File inflation belongs to the same category of megatrends as the never-ending cycle of government interim funding bills: there is very little, if anything, companies can do to affect it as a whole.
But here’s how CACI International and Northrop Grumman explained some of what they’re doing in the meantime during their latest quarterly earnings calls with investors on Thursday.
The nature of cost-plus contracts means that a government client shares the financial risk that a company assumes for a program, while other types of contracts, including fixed-price contracts, essentially put everything on the contractor. .
During CACI’s first fiscal quarter call, CEO John Mengucci acknowledged that added labor costs are a fact of life in today’s environment.
Wage inflation has always been a factor entrepreneurs need to bear in mind given all it takes to bring in what Mengucci called “the best talent with specialized tech skills, with the right certifications and correct permissions”.
Competing for high is certainly not a new concept, but inflation has effects on how companies attempt to achieve their optimal cost structure.
Nearly 60% of CACI’s revenue, headquartered in Reston, Va., comes from cost-plus contracts. Mengucci said that means higher wages are passed on to the client under those contracts.
“But then again, our client is asking us to find the best and the brightest, and that’s what the best and the brightest cost,” Mengucci said.
The remaining 40% of CACI’s sales come from other types of contracts that are not cost-plus, which makes the contractor more susceptible to higher labor costs.
CACI’s long-term journey to becoming a company that combines mission expertise with technology products means that revenue and headcount are not fully correlated to each other.
Revenues are split roughly evenly between expertise and technology, Mengucci said, with the former being entirely labor-based.
“The other part is on the tech side where we can write the labor categories, we book the full rate of who we’re going to hire and how we’re going to pay them,” Mengucci said. “We are also looking for efficiencies.
“Software is a superpower. It allows us to deliver so much more capability, much higher productivity, potentially less supply chain issues as well.”
First-quarter revenue of $1.6 billion increased 7.7% over the prior year period, with that growth almost evenly split between organic expansion and acquired sales. Profit climbed 5.7% year-over-year to $170 million in adjusted EBITDA (earnings before interest, taxes, depreciation and amortization).
CACI’s guidance for its 2023 fiscal year which began July 1 calls for a revenue range of $6.475 billion to $6.675 billion, representing growth of between 4.5% and 7.5%. The earnings outlook is for an adjusted EBITDA margin in the mid to high 10% range.
High labor costs are certainly a watchdog for this blue-chip defense materiel company, just as they are for CACI and other more IT-centric systems integrators.
Northrop could characterize its own headwinds and those of the defense industrial base as a whole as spanning these two broad categories: people and parts.
But people are moving in the direction Northrop wants and has previously called it a priority.
During Northrop’s third quarter phone call, Chief Financial Officer David Keffer said the labor revenue picture was clearer after the company added 1,000 net new employees in the second quarter. and more than 2,700 additional people on the third.
“We’ve talked about it throughout this year as being a bit of a headwind for us in the first half,” CEO Kathy Warden said. “We weren’t adding headcount and keeping them at the level we needed to fuel our growth, and that started to turn the corner this summer.”
Inflation presents a completely different picture, or perhaps the lack thereof, even as Northrop looks at the various economic indicators.
“Your guess is as good as mine as to when this inflation really starts to modulate,” Warden said when asked by an analyst on the matter.
“I don’t see it as a big opportunity or a risk.
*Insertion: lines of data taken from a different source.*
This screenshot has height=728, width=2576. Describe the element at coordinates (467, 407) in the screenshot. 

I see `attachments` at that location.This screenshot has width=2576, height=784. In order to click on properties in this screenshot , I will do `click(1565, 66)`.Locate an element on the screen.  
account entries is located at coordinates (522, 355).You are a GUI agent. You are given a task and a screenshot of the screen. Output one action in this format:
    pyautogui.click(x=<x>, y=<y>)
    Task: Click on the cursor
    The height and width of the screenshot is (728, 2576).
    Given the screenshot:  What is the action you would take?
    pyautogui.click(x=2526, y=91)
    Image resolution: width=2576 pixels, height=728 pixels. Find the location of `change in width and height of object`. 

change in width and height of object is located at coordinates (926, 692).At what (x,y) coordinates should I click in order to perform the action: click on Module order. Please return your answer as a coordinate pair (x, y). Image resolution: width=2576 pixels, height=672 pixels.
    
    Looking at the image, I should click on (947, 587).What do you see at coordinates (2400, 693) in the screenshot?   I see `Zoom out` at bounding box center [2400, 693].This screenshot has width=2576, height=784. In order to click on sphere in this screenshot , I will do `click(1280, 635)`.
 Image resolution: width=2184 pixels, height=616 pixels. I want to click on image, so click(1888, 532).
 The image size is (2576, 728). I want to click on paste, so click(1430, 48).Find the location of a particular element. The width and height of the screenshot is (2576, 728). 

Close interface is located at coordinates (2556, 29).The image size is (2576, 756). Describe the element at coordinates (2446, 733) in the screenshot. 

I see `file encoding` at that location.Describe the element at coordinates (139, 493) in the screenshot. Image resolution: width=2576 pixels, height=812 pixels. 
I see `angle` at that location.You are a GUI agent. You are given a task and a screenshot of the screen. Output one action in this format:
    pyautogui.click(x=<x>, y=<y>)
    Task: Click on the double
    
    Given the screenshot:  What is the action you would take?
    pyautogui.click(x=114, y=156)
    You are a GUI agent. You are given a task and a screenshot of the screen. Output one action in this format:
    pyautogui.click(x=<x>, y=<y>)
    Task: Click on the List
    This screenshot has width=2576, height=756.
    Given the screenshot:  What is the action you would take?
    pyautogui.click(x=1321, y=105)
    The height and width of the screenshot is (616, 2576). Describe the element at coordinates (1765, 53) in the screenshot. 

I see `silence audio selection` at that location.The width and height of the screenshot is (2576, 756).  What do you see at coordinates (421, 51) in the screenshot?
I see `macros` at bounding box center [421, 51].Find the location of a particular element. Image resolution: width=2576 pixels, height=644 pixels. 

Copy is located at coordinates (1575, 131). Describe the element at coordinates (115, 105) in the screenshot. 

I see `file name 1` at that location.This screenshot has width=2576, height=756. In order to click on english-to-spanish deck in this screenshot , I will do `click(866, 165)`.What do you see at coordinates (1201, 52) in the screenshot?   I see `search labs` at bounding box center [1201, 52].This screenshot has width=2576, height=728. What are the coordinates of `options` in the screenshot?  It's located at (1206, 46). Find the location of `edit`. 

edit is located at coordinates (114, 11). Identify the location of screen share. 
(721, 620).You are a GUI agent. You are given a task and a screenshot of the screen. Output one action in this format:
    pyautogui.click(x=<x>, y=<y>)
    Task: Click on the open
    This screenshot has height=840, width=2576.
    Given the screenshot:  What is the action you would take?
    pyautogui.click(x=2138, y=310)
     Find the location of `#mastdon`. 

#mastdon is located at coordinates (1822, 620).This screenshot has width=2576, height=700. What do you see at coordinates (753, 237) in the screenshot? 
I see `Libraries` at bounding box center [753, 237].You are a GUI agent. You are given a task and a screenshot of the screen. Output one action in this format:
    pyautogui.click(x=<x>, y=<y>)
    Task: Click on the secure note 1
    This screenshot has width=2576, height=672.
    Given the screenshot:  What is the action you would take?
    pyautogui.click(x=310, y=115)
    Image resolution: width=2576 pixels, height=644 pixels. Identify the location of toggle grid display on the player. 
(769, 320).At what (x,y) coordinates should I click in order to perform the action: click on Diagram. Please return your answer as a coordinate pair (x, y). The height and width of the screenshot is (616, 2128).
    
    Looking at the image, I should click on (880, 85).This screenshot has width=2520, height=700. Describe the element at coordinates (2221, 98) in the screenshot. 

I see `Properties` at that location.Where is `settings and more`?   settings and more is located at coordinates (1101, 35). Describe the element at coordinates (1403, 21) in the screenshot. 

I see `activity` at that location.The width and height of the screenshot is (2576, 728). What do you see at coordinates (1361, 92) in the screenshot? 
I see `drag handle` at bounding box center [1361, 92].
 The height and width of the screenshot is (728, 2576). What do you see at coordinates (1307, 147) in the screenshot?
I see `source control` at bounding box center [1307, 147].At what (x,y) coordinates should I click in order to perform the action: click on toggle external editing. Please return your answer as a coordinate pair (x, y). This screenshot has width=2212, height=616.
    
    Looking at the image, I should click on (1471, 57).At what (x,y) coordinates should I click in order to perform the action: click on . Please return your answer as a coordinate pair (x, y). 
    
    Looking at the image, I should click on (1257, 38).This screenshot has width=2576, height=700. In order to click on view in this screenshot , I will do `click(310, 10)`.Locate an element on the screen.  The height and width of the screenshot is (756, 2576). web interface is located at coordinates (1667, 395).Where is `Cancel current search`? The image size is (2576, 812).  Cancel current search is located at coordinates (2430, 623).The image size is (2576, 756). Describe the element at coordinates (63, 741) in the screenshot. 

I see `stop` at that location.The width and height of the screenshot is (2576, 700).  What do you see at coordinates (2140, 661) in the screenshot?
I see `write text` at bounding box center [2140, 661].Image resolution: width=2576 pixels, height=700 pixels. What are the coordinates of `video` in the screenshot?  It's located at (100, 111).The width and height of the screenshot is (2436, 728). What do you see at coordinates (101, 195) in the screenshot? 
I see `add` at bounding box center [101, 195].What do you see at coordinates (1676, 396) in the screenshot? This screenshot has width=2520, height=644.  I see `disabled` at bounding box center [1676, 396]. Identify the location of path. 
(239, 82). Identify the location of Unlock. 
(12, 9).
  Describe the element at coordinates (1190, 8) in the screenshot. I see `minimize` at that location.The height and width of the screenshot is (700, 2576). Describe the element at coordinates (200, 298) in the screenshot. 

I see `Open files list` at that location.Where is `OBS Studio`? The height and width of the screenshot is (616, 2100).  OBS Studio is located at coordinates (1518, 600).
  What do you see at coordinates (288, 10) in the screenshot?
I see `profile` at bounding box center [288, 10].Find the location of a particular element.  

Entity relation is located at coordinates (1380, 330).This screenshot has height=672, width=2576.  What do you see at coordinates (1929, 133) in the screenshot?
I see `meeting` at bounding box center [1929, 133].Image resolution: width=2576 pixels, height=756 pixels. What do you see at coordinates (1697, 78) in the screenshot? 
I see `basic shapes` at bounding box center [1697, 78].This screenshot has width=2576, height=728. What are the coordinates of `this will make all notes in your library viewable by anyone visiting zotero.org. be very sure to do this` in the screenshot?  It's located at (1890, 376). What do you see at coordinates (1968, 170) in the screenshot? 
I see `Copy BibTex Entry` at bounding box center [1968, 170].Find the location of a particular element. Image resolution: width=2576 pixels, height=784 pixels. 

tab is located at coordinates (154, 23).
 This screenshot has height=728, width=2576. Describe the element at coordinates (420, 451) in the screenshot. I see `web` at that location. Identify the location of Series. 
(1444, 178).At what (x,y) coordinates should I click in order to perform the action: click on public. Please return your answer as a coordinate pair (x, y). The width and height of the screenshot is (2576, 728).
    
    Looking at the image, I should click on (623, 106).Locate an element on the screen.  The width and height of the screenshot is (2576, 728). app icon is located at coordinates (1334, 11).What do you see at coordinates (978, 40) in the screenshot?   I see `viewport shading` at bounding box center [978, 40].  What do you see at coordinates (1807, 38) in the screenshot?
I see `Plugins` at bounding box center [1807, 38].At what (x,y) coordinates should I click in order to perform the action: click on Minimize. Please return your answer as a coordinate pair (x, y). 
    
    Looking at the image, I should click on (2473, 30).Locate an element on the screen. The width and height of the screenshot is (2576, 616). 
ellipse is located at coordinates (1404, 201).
I think we’ve probably covered this one pretty well, but we’re watching it.”
On the health and stability of supply chains: Warden said Northrop assumes many of these challenges will persist into 2023, particularly delays in shipping parts for its development programs.
Warden noted the Department of Defense’s efforts to work with industry on supply chain issues, including adjustments to certain contracts and the vulnerability of small and medium-sized businesses.
“We, as an industry, are doing our part: certainly looking at these investments and managing some of our cash in the supply chain in a way that we have never done in the past to keep these companies in good shape. health,” added Warden. “We’ve been doing it now for several years, really since the start of the pandemic, and I expect us to continue doing it.”
Third-quarter revenue of $9 billion was up 3% from the year-ago period, while net income of $915 million was down about 14% year-on-year on the other.
Northrop expects its financial results for this year to be in the lower end of these outlook ranges: $36.2 billion to $36.6 billion in revenue on an operating margin of 11.7 to 11. 9%.
All of the above general factors explain why Northrop guides itself and investors this way, even with this lack of optimism in the company’s initial outlook for 2023: sales growth between 4% and 5% and a margin operating from mid-to-high 11%.